> **REQUIRED WORK**
The records below hold a stretch from the line with "Enter fullscreen mode via header icon" through the line with "Task: Open the display name linz"; return exactly those lines, ends included, and nothing more.

[Dataset entries]
BEGIN

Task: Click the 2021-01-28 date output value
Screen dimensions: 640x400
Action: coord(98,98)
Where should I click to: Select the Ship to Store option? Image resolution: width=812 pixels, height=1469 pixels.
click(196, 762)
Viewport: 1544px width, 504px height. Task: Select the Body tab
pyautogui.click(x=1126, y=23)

END
BEGIN

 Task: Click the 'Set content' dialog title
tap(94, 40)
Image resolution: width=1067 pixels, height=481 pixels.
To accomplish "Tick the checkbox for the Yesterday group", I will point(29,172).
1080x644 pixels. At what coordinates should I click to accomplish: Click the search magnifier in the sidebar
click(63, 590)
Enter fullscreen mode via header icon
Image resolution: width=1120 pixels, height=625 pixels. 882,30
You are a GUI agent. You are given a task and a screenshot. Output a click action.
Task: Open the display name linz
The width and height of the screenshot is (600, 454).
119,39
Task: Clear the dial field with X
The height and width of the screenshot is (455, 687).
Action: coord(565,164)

END

> **WRITTEN RESPONSE**
Enter fullscreen mode via header icon
Image resolution: width=1120 pixels, height=625 pixels. 882,30
You are a GUI agent. You are given a task and a screenshot. Output a click action.
Task: Open the display name linz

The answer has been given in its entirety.